Can be entered as: Foo, John
  Foo, John R
  Foo, John _R. (an extra space)
  Foo, Jonh R. (and countless versions of typos)

If Child_001 and Child_002 are even encoded to the database a number of days apart, the possibility of an error to occur increases. (Let's say after a month when the second child, learning that one of his sibling was abducted, pledges to go on in a quest to rescue his big brother from aliens.)

(By the way... one of the target readers for these blogs of mine are the ComSci/IT students of our country who needs 'database enlightenment'; for those who have been experts of this field already, you are free to move your arse out of here (for now) and read other more advanced stuff instead... probably about Source Control HowTo or How windows exploit the hyperthreading technology.)

Now if you'll look back to the fields above, ParentID, FatherName and MotherName, ParentAddress, ParentsPhone and the other Parents-related information are redundant. A definite no no in the area of database structure planning.

So the first 'level' of improvement on this is to create a separate database for Kids and a different database for Parents. Something like this:

_KIDS DATABASE
ChildIDNO ChildName Etc...    
0000001 X      
0000002 Y (X's bro)      
0000003 Z      
_PARENTS DATABASE
ChildIDNO Father Mother Etc...  
0000001 FatherofX MotherofX    
0000002 FatherofX MotherofX    
0000003 FatherofZ MotherofZ    

The KIDS database holds fields that are related to... well kids and the PARENTS database for PARENTS-related information such as contact number and the likes.

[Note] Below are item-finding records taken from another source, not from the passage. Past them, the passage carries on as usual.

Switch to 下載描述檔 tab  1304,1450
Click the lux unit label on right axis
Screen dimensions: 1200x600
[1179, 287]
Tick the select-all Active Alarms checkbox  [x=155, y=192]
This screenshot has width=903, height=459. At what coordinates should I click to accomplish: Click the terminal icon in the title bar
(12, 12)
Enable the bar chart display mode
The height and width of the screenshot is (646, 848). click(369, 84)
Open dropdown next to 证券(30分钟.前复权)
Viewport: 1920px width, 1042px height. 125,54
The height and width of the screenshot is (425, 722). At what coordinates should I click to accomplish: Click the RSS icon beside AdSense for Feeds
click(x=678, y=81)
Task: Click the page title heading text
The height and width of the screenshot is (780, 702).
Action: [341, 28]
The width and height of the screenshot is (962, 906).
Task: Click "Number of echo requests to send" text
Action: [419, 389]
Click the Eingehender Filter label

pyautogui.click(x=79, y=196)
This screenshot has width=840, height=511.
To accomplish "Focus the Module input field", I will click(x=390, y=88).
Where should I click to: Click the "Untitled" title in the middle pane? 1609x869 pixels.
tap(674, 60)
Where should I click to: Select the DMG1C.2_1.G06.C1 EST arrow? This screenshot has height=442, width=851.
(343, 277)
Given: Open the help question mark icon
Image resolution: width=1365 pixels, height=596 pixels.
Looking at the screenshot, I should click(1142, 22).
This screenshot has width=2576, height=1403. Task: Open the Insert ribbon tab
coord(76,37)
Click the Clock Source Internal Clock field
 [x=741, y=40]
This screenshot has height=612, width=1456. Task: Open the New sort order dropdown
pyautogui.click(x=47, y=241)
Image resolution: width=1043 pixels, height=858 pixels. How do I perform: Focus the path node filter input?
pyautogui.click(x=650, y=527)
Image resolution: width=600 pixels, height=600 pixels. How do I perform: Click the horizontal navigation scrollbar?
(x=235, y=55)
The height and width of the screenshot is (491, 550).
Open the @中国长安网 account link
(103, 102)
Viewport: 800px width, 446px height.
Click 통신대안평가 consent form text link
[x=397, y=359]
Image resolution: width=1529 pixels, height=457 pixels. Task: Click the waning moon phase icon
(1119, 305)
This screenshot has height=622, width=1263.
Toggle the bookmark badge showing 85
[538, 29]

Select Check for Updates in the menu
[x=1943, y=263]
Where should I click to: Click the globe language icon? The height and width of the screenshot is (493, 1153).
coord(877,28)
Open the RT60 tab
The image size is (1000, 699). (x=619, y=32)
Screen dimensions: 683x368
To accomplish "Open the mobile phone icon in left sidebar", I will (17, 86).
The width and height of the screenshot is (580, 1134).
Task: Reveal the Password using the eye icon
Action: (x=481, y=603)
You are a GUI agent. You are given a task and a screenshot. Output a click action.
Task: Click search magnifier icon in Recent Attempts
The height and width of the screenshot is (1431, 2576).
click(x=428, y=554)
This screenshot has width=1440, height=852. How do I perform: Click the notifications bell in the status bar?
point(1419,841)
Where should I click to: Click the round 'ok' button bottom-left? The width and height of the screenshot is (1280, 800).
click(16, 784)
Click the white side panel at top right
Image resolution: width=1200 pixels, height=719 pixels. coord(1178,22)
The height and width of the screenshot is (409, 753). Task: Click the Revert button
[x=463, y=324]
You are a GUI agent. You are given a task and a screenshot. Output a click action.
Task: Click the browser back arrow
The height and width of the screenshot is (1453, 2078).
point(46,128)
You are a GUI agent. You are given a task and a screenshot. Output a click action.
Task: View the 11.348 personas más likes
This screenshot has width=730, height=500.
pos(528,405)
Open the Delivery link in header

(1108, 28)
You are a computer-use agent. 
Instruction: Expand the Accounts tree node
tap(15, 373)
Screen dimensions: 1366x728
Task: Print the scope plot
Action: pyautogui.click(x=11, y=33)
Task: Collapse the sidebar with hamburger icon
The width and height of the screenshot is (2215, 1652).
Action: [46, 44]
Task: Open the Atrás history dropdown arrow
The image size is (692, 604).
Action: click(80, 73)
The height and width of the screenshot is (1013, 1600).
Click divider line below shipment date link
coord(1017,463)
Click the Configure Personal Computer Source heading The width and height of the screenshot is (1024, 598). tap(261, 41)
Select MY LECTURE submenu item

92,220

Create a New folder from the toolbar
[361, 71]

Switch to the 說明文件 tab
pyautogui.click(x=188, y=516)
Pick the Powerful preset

Now... is that enough improvement and normalization already..?

While it is better than the first table it is not that good enough yet. You can still see redundant records in the PARENTS table.

You can improve this further by creating another field PARENTS_ID on the KIDS table linked to the same field in the PARENTS table.

_KIDS DATABASE
ChildIDNO ChildName Parents_ID Etc...  
0000001 X 0000001    
0000002 Y (X's bro) 0000001    
0000003 Z 0000002    
_PARENTS DATABASE
ChildIDNO Parents_ID Father Mother Etc...
0000001 0000001 FatherofX MotherofX  
0000003 0000002 FatherofZ MotherofZ  

Now is this fine already..?

Better than the first and second approaches but you can still improve things more.

Also... notice that Child_002 disappeared in this scheme.

But I'll end things here for now and we'll continue this series on another post which will include the solution.

I also have to tackle yet the issue I posted above, the issue between Data Normalization and a more usable interface. That too on the continuation of this post.